Collected data entries:
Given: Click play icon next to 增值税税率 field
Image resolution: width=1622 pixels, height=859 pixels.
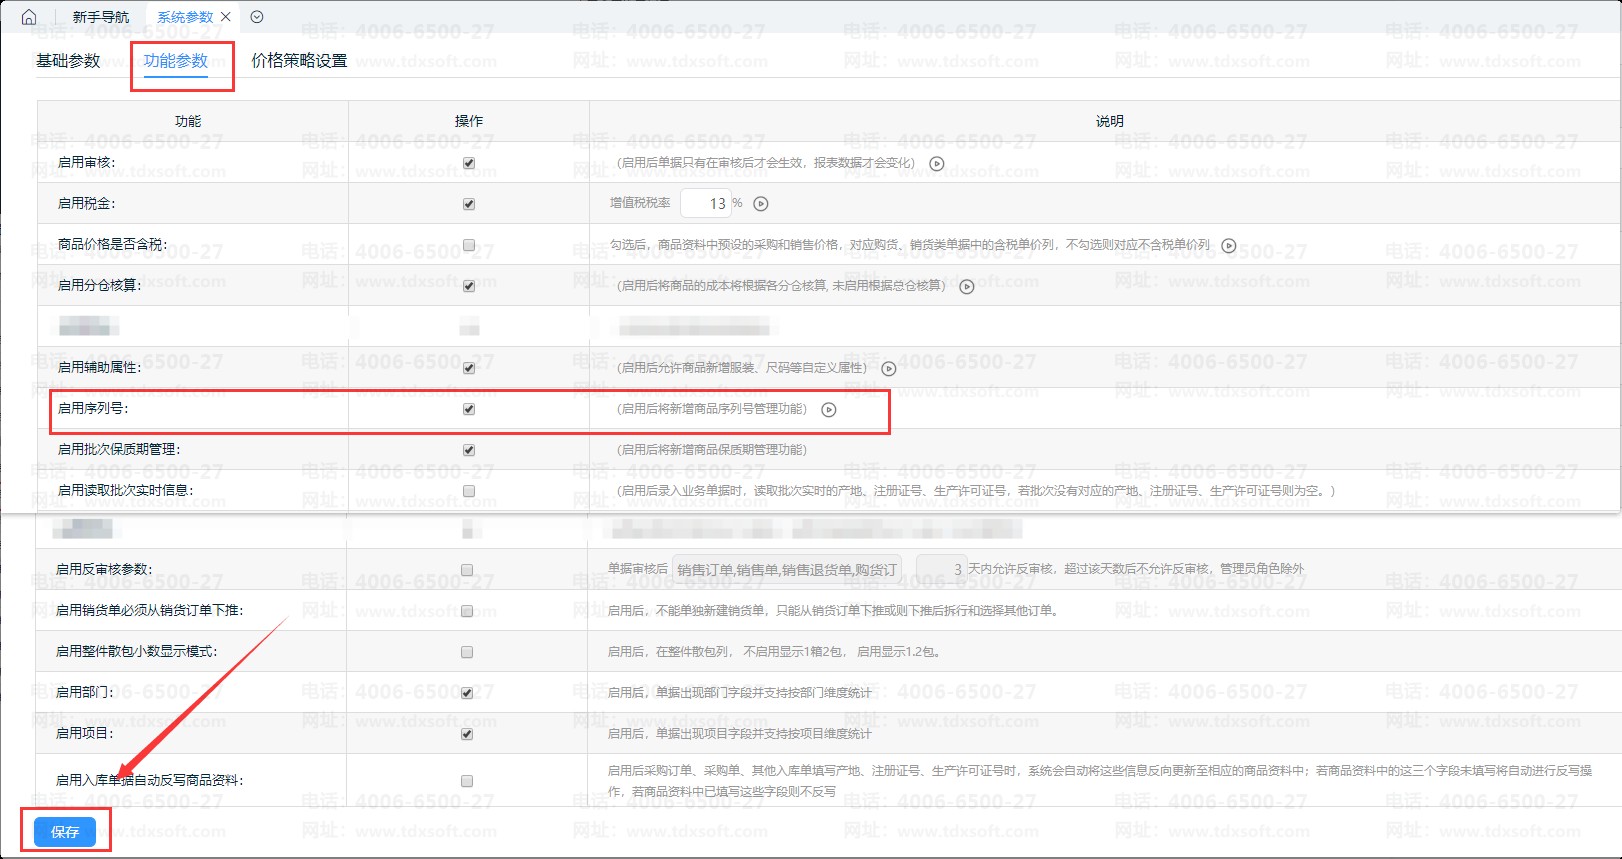Looking at the screenshot, I should 761,204.
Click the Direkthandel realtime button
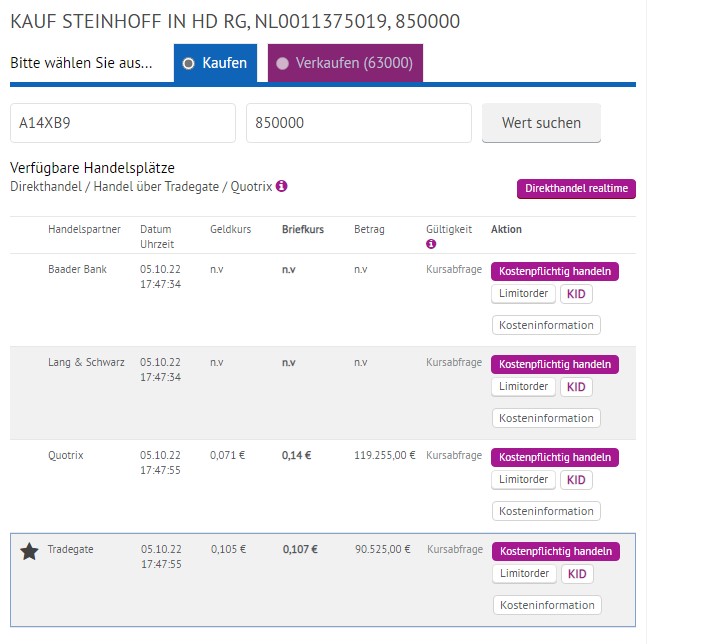This screenshot has width=723, height=644. (x=575, y=189)
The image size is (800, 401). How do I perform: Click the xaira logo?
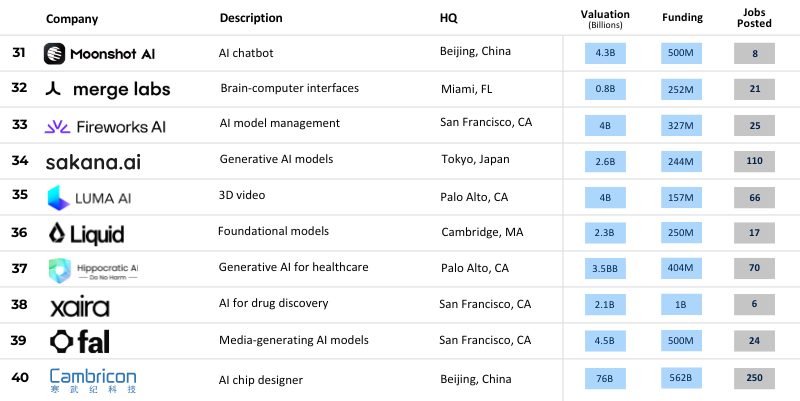pos(79,307)
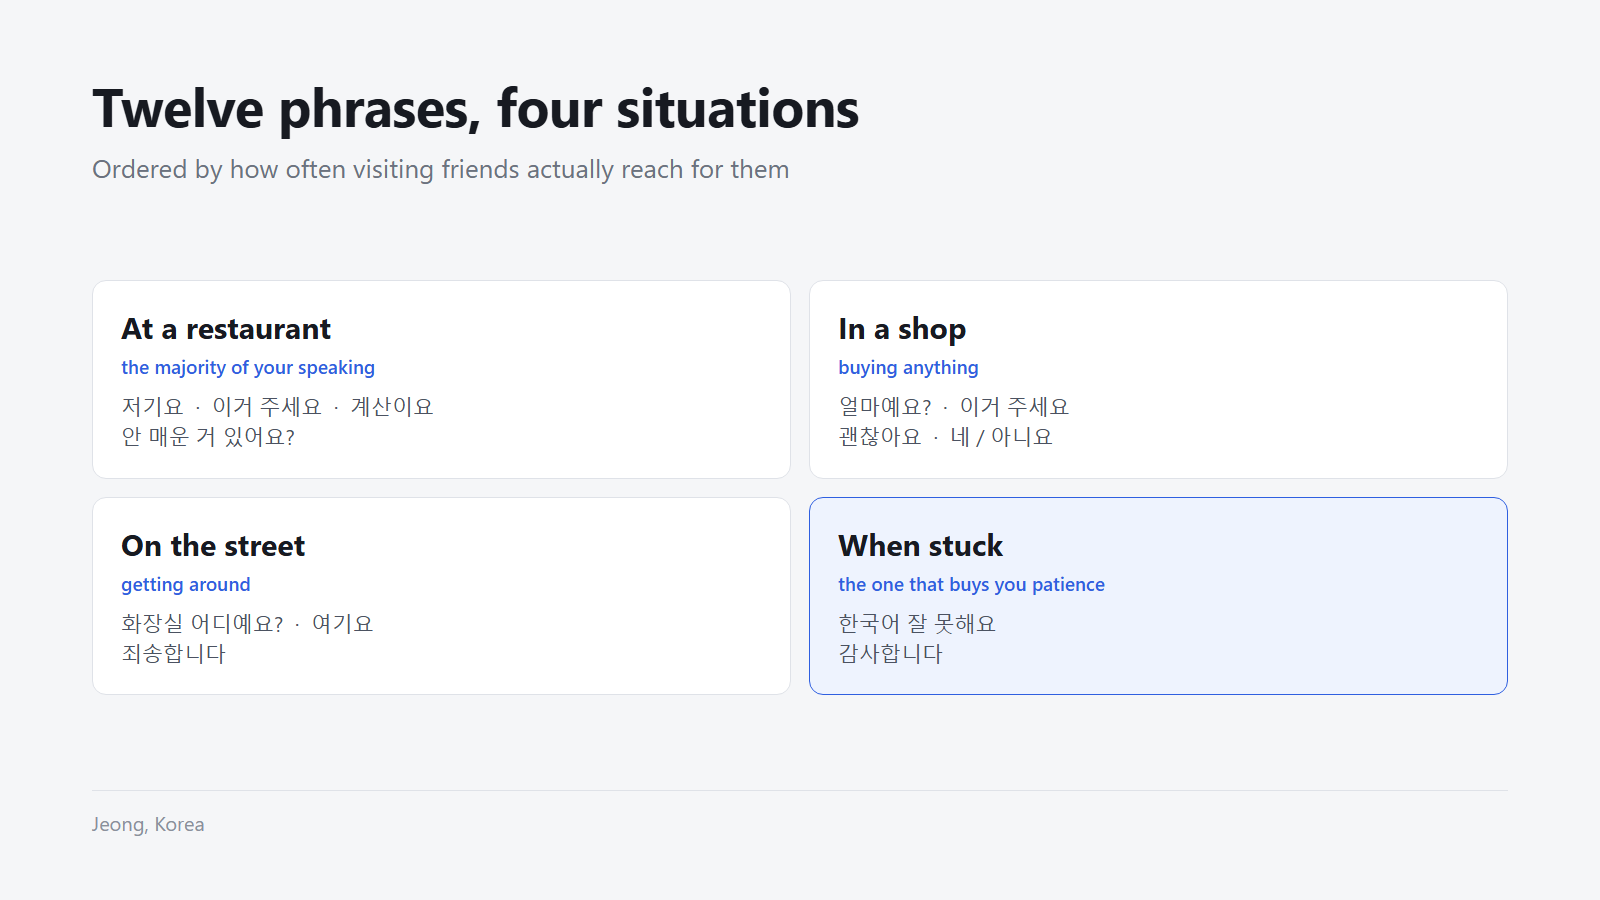Select the phrase 얼마예요?
Screen dimensions: 1600x900
point(885,407)
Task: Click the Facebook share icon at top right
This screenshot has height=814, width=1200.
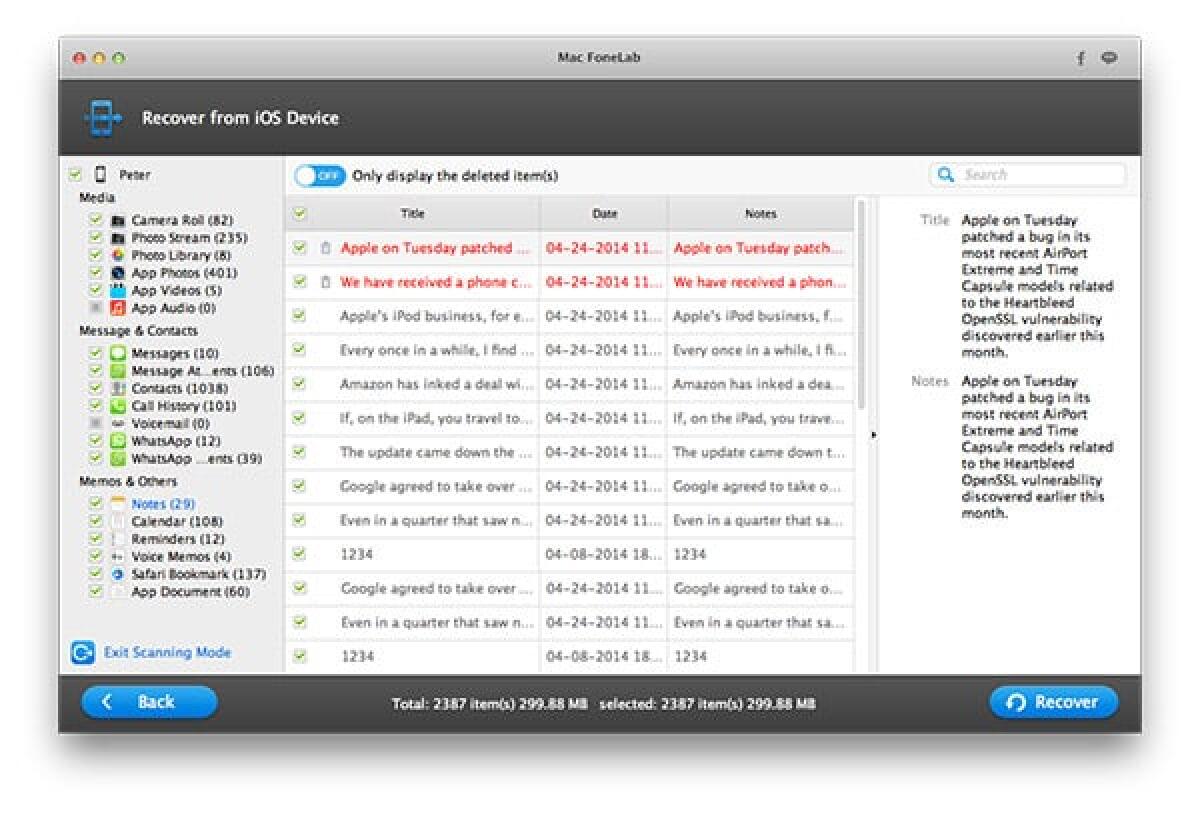Action: (x=1081, y=58)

EXERCISE DESCRIPTION: Copy every line of the data that holds the string "icon".

ANSWER TO THE PROBLEM:
Given: Click play icon next to 增值税税率 field
Task: Click the Facebook share icon at top right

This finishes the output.